==== Data provided
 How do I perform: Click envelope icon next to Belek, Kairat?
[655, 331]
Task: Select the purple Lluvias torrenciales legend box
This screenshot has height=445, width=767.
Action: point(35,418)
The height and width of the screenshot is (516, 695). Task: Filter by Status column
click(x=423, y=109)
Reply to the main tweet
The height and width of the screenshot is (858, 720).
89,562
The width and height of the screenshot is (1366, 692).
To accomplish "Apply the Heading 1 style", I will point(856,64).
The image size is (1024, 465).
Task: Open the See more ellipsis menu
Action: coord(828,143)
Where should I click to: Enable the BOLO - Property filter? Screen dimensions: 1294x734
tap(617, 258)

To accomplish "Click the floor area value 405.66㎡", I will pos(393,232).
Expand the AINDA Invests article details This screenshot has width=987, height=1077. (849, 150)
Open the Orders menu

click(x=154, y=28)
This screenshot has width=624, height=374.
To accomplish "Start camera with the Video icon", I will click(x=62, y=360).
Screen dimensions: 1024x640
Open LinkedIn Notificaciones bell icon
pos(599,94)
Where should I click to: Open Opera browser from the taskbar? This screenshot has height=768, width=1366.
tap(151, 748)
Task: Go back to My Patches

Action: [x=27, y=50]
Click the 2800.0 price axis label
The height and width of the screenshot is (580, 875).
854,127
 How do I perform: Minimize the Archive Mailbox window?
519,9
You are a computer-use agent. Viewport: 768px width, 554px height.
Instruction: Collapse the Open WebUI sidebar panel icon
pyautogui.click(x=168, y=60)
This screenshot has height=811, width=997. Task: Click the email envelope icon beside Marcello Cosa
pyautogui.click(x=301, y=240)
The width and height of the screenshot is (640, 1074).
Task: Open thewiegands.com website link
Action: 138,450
========
Task prompt:
What's wanted is each line above, transcribed with nothing altered.

Answer to the problem:
 How do I perform: Click envelope icon next to Belek, Kairat?
[655, 331]
Task: Select the purple Lluvias torrenciales legend box
This screenshot has height=445, width=767.
Action: point(35,418)
The height and width of the screenshot is (516, 695). Task: Filter by Status column
click(x=423, y=109)
Reply to the main tweet
The height and width of the screenshot is (858, 720).
89,562
The width and height of the screenshot is (1366, 692).
To accomplish "Apply the Heading 1 style", I will point(856,64).
The image size is (1024, 465).
Task: Open the See more ellipsis menu
Action: coord(828,143)
Where should I click to: Enable the BOLO - Property filter? Screen dimensions: 1294x734
tap(617, 258)

To accomplish "Click the floor area value 405.66㎡", I will pos(393,232).
Expand the AINDA Invests article details This screenshot has width=987, height=1077. (849, 150)
Open the Orders menu

click(x=154, y=28)
This screenshot has width=624, height=374.
To accomplish "Start camera with the Video icon", I will click(x=62, y=360).
Screen dimensions: 1024x640
Open LinkedIn Notificaciones bell icon
pos(599,94)
Where should I click to: Open Opera browser from the taskbar? This screenshot has height=768, width=1366.
tap(151, 748)
Task: Go back to My Patches

Action: [x=27, y=50]
Click the 2800.0 price axis label
The height and width of the screenshot is (580, 875).
854,127
 How do I perform: Minimize the Archive Mailbox window?
519,9
You are a computer-use agent. Viewport: 768px width, 554px height.
Instruction: Collapse the Open WebUI sidebar panel icon
pyautogui.click(x=168, y=60)
This screenshot has height=811, width=997. Task: Click the email envelope icon beside Marcello Cosa
pyautogui.click(x=301, y=240)
The width and height of the screenshot is (640, 1074).
Task: Open thewiegands.com website link
Action: 138,450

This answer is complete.